The aim of this exploratory study was to evaluate the effects of a daily intake of 1010 colony forming units (CFU) of Lp299v together with 20 mg of iron per day compared to 20 mg of iron alone on iron status, mood status, and parameters relating to physical performance. The study was conducted in a population of healthy, non-anemic, female athletes with low iron stores.

2. Materials and Methods

2.1. Study Design

The study was a randomized, double-blind, placebo-controlled, parallel study with the objective to evaluate the effect of daily intake over 12 weeks of Lactobacillus plantarum 299v (LP299V®; 1010 CFU) and 20 mg of iron (ferrous-fumarate; LpFe) compared to 20 mg of iron alone (CtrlFe) on iron status and physical performance assessed by ergometer cycling tests. The study was comprised of one screening visit and four study visits at baseline, weeks 4, 8, and 12. The study was carried out at one study site in Sweden between Aug 2017 and May 2018. All subjects gave their informed consent before participating in the study. Participation was voluntary and could be discontinued at any time without explanation. The study was conducted in accordance with the Declaration of Helsinki, and the protocol was approved by the ethics committee in Umeå, Sweden. The trial was registered at ClinicalTrials.gov prior to the study start (NCT03259997). The subjects were randomized at a ratio of 1:1 to receive Lp299v product or control. The generation of the randomization list was delegated to an independent biostatistician. Stratification was performed based on plasma ferritin levels (≤20 µg/L or >20 µg/L) at baseline in order to reduce the risk of differences in baseline ferritin between the groups. The study subjects were enrolled and assigned to the intervention by the investigator. The allocation of study products was not disclosed to the investigator, other staff, or sponsor until clean file was declared. The blinding was maintained throughout the study.

2.2. Study Population

In the present study, 365 athletes (231 females and 134 males) were screened in order to find eligible subjects; healthy non-anemic (hemoglobin ≥ 120 g/L for females, ≥130 g/L for males) males and females aged 16–40 years old, with low iron stores (plasma ferritin < 30 μg/L) and high-sensitive C-reactive protein (hCRP) ≤ 5 mg/L, engaged in competitive sports and regularly training ≥5 h/week. Exclusion criteria were the use of probiotic products, iron supplementation, or ascorbic acid supplementation during the last 4 weeks prior to the start of the intervention, plans for substantial changes in diet and/or training (as judged by the investigator), and pregnancy or plans for pregnancy within the following 20 weeks. Subjects were instructed not to consume probiotic products, additional iron supplements, or ascorbic acid supplements during the study. Subjects were also asked to avoid changes in the intake of dietary supplements and to avoid major changes in dietary habits. The subjects could not donate or receive blood during the study.

2.3. Study Product

The study product was provided as capsules. The Lp299v product (LpFe) contained freeze-dried probiotic Lactobacillus plantarum 299v at a concentration of 1010 CFU/capsule, 20 mg of iron (ferrous-fumarate), maize starch (bulking agent), maltodextrin (bulking agent), cellulose derivatives (coating of iron), and magnesium stearate (processing aid/anti-caking). The capsule consisted of hydroxypropyl methylcellulose and titanium dioxide (white color). The control product (CtrlFe) contained all ingredients except Lp299v. Capsules were of identical appearance. The subjects were instructed to consume the study product, one capsule per day, in connection to the main meal of the day. Compliance was assessed by counting of returned study products and through study diaries.
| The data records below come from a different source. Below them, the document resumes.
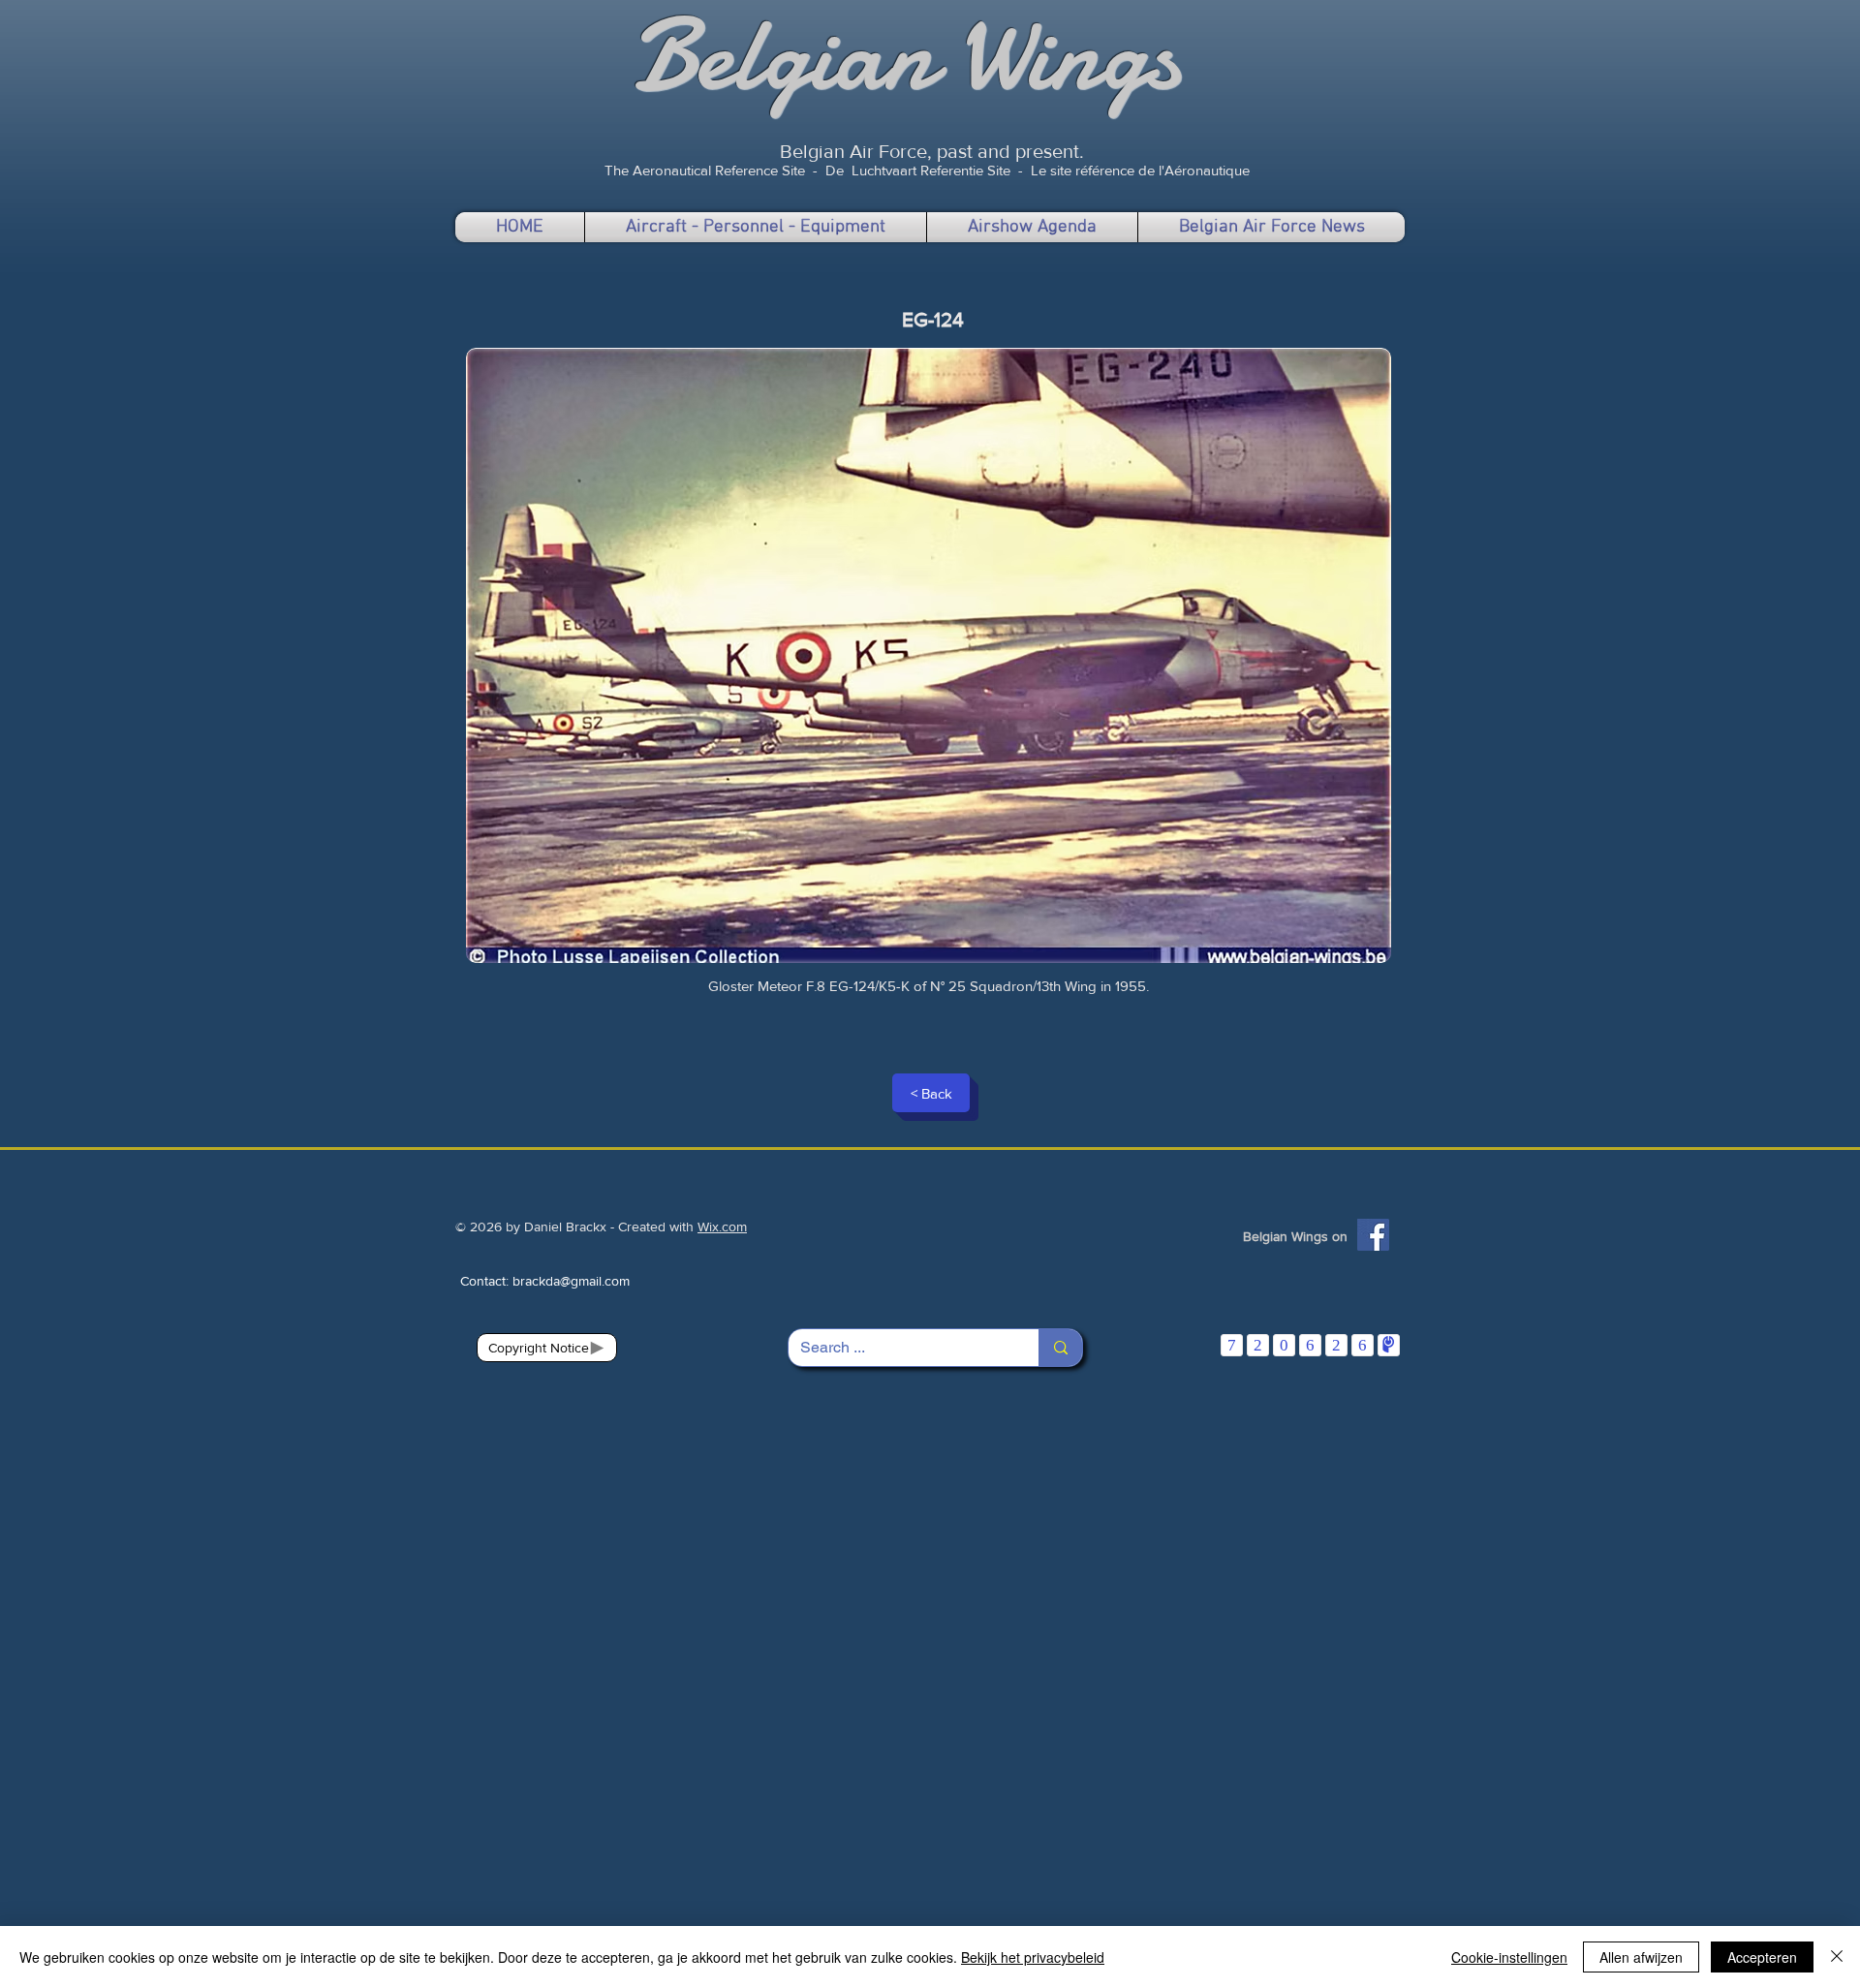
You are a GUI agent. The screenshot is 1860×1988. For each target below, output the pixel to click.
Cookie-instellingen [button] (1509, 1957)
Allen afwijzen (1641, 1957)
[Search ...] (1060, 1347)
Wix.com (722, 1226)
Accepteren (1762, 1957)
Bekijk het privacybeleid (1032, 1957)
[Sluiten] (1836, 1956)
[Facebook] (1373, 1235)
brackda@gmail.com (571, 1281)
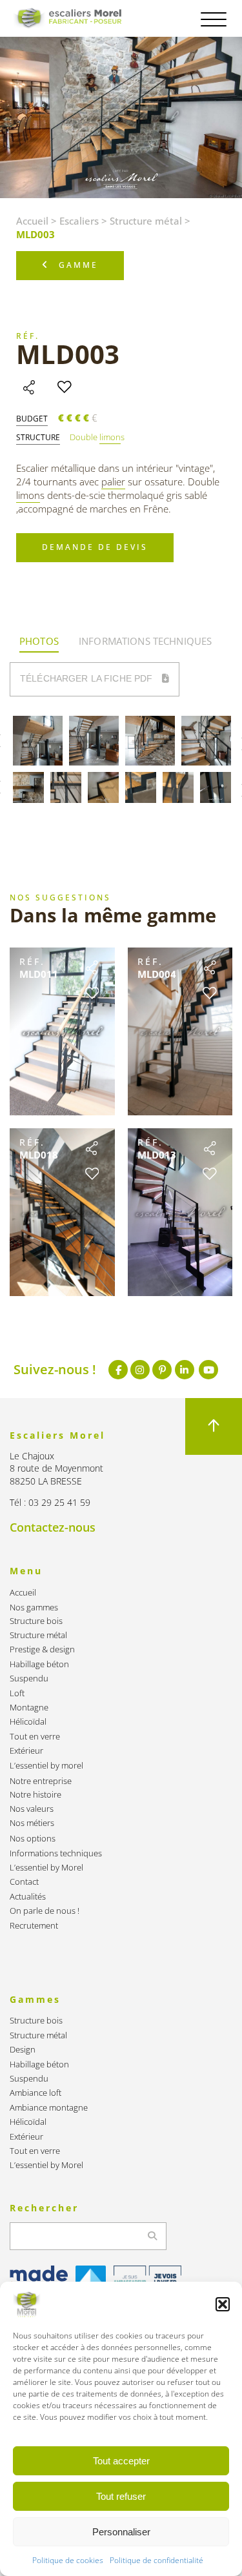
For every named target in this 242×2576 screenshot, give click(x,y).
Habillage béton (39, 1664)
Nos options (32, 1838)
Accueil (32, 220)
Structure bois (36, 1621)
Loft (17, 1693)
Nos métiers (32, 1823)
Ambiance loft (35, 2092)
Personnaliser (121, 2531)
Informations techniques (56, 1853)
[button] (222, 2304)
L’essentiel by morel (46, 1765)
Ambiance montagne (49, 2107)
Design (22, 2049)
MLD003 (67, 354)
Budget (32, 419)
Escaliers (79, 220)
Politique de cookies (67, 2560)
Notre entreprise (41, 1781)
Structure (38, 437)
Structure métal (146, 220)
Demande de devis (95, 547)
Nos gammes (34, 1607)
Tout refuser (121, 2496)
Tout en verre (35, 1736)
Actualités (28, 1896)
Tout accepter (121, 2460)
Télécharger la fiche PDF (88, 678)
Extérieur (26, 1750)
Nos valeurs (32, 1808)
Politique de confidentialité (156, 2560)
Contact (24, 1881)
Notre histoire (35, 1794)
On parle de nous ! (44, 1910)
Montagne (29, 1707)
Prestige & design (42, 1649)
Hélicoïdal (28, 1721)
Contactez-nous (53, 1527)
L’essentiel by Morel (46, 1867)
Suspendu (29, 1678)
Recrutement (34, 1925)
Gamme (78, 264)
2.4. Recruitment and Screening

Subjects were recruited through local sports clubs and regional sports schools. Hemoglobin (Hb), plasma ferritin, and hCRP were analyzed in order to identify eligible subjects.

2.5. Demographics and Anthropometrics

Demographic information (date of birth and gender) was recorded at the screening visit. Height and weight were recorded at the first study visit and were used to calculate body mass index (BMI, kg/m2).

2.6. Blood Sampling and Analyses

Blood samples were drawn via a polyethylene catheter inserted into a superficial forearm vein at each study visit. The blood samples were analyzed for hemoglobin, erythrocyte volume fraction (EVF), plasma iron, total iron-binding capacity (TIBC), transferrin saturation, plasma ferritin (P-Ferritin), reticulocytes, mean reticulocyte hemoglobin content (Ret-Hb), hCRP, hepcidin, soluble transferrin receptor (sTfR), and hepcidin at certified university hospital laboratories using standardized and validated procedures. TNFα, IL-6, and IL-1β were analyzed using the mesoscale platform according to the manufacturer’s instructions.

2.7. Ergometer Cycling Test

In order to standardize the ergometer cycling test as much as possible, the subjects were instructed to prepare in the same way 24 h before each test in terms of food intake and rest. Before the start of the test, adherence to the standardized preparations was confirmed. Subjects were asked to fill out a general health status questionnaire before blood sampling and ergometer cycle test at each of the four study visits, and the study personnel ensured that the subjects were in good health to safely carry out the test. Relevant current diseases and medications were recorded.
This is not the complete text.